We studied 27 patients with Alzheimer's disease diagnosed by ADRDA-NINCDS criteria. We used patient demographics and published formulas to construct estimates of premorbid Wechsler Adult Intelligence Scale (WAIS-R) IQs for each subject in the sample and used a current IQ assessment to estimate the decline in IQ that occurred during the disease for each subject. Cortical perfusion was quantified by the planar 133Xe regional cerebral blood flow (rCBF) technique. The characteristic abnormality in parietal cortex was expressed by the parietal index (PI).
Over the estimated disease duration of 3.8 +/- 2.2 yr, the full-scaled IQ declined by an estimated 28.0 +/- 15.5 points. The current PI was in turn well correlated with the IQ decline (r = 0.66; p < 0.001). This association was linear and stronger than those with other, more common measures of current severity. A multiple stepwise regression analysis suggested that IQ decline alone accounted for the variance in PI related to clinical deterioration. Actual images showed a mild blood flow deficit in patients with the smallest estimated IQ declines but deep and extensive lesions in patients with large declines.
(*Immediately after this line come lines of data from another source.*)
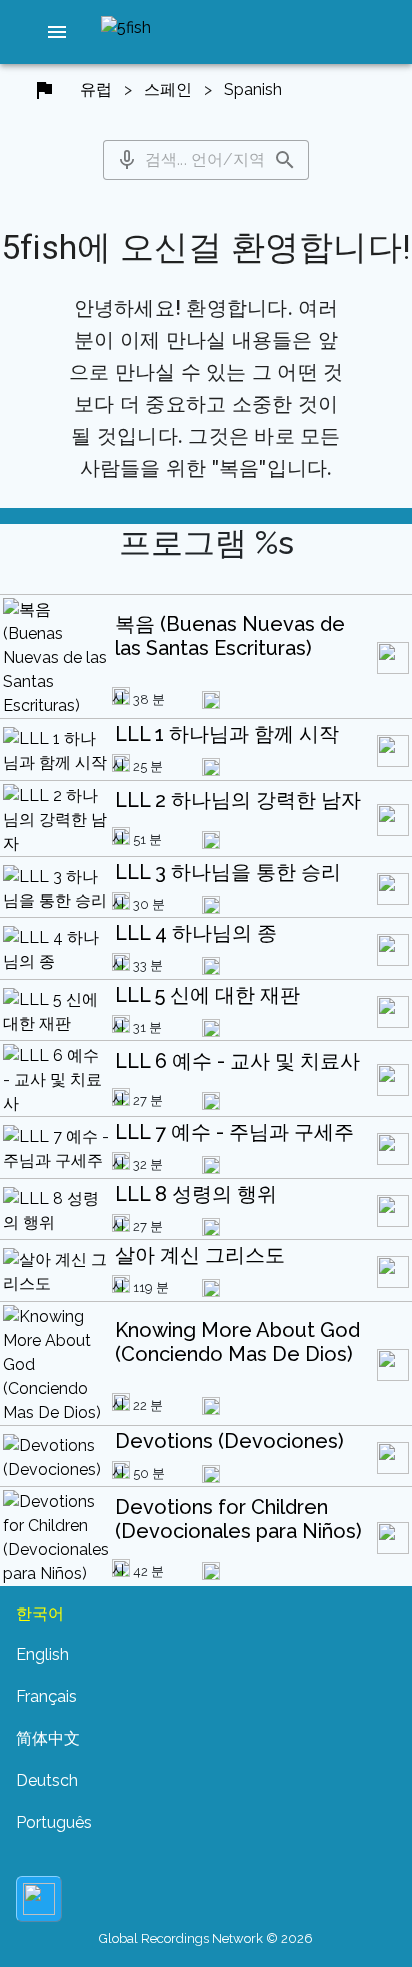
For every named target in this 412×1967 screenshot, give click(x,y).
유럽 (96, 89)
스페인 (168, 89)
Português (54, 1822)
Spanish (253, 89)
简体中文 (48, 1738)
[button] (57, 32)
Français (46, 1696)
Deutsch (47, 1780)
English (42, 1654)
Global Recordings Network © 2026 (206, 1938)
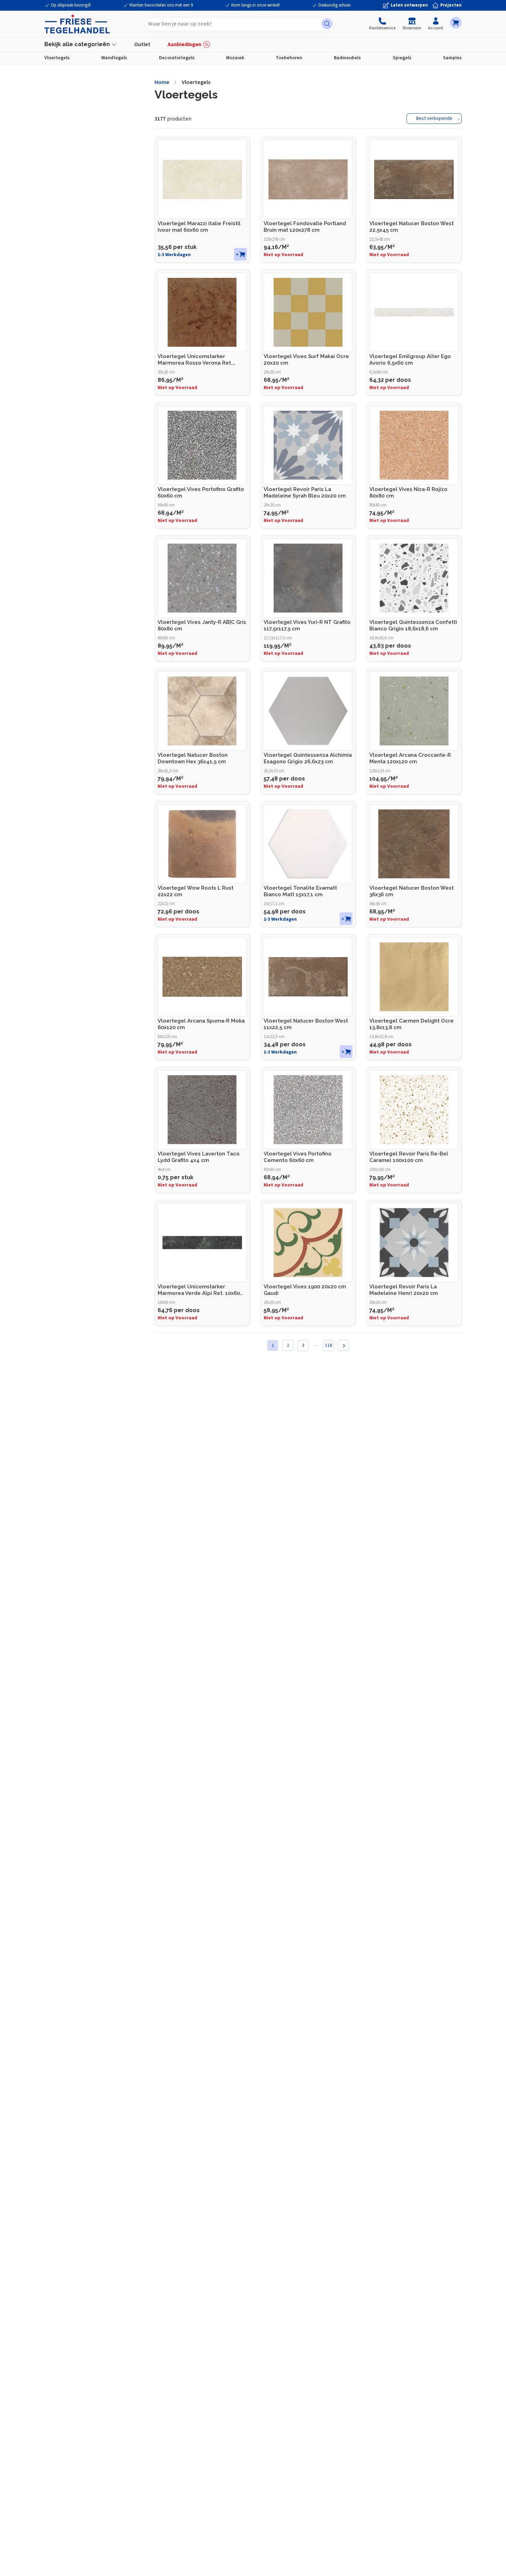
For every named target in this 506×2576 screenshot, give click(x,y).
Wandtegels (114, 57)
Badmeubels (347, 57)
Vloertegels (57, 57)
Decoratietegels (176, 57)
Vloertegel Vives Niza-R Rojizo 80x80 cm (408, 492)
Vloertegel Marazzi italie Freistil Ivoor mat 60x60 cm (199, 226)
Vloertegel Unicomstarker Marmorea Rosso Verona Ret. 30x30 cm (195, 359)
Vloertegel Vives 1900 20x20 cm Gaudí (305, 1290)
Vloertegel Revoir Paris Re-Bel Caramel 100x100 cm (408, 1157)
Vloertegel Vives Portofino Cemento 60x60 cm (297, 1157)
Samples (452, 57)
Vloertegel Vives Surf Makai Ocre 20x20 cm (306, 359)
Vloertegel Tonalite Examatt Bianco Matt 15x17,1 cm (300, 891)
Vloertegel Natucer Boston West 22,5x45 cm (411, 226)
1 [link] (273, 1345)
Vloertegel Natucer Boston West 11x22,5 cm (306, 1024)
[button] (456, 23)
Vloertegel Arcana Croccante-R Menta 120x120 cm (410, 758)
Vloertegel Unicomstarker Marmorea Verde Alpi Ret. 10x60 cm (199, 1290)
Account (435, 28)
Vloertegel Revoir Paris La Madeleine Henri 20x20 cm (403, 1290)
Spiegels (402, 57)
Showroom (411, 28)
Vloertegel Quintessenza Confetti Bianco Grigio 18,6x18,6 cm (413, 625)
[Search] (327, 23)
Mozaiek (235, 57)
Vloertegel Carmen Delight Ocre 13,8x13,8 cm (411, 1024)
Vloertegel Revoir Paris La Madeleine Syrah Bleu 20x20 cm (305, 492)
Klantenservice (382, 28)
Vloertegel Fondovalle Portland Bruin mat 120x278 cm (305, 226)
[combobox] (239, 24)
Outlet (142, 44)
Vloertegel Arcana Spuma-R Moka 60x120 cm (201, 1024)
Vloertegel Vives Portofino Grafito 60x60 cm (201, 492)
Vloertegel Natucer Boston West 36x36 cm (411, 891)
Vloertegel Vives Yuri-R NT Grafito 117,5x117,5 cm (307, 625)
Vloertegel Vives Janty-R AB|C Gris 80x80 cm (202, 625)
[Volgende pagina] (343, 1345)
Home (162, 82)
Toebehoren (289, 57)
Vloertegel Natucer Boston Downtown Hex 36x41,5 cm (193, 758)
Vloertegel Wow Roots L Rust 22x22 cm (195, 891)
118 (328, 1345)
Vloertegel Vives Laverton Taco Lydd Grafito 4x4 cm (199, 1157)
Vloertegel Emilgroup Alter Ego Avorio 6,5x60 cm (410, 359)
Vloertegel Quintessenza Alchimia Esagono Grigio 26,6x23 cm (308, 758)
These results suggest that the decline from the premorbid baseline, rather than current level of functioning, best predicts the extent of brain damage reflected in the rCBF abnormality, a finding independent of demographic variance.
阿尔茨海默病的病理生理学可能更多地反映在个体从病前功能水平的下降上,而非当前绝对严重程度的测量指标。为了验证这一假设,我们计算了个体患者的智力衰退指数,并研究了其与阿尔茨海默病相关的功能性脑异常之间的关系。
我们研究了27例根据ADRDA-NINCDS标准诊断为阿尔茨海默病的患者。我们利用患者的人口统计学资料和已发表的公式来构建样本中每个受试者病前韦氏成人智力量表(WAIS-R)智商的估计值,并使用当前的智商评估来估计每个受试者在疾病期间发生的智商下降。通过平面133Xe局部脑血流量(rCBF)技术对皮质灌注进行量化。顶叶皮质的特征性异常用顶叶指数(PI)表示。
在估计的3.8±2.2年的疾病持续时间内,全量表智商估计下降了28.0±15.5分。当前的PI又与智商下降密切相关(r = 0.66;p < 0.001)。这种关联是线性的,且比与当前严重程度的其他更常见测量指标的关联更强。多元逐步回归分析表明,仅智商下降就解释了与临床恶化相关的PI方差。实际图像显示,估计智商下降最小的患者有轻度血流不足,但下降较大的患者有深部和广泛的病变。
这些结果表明,从病前基线的下降,而非当前的功能水平,最能预测rCBF异常所反映的脑损伤程度,这一发现独立于人口统计学差异。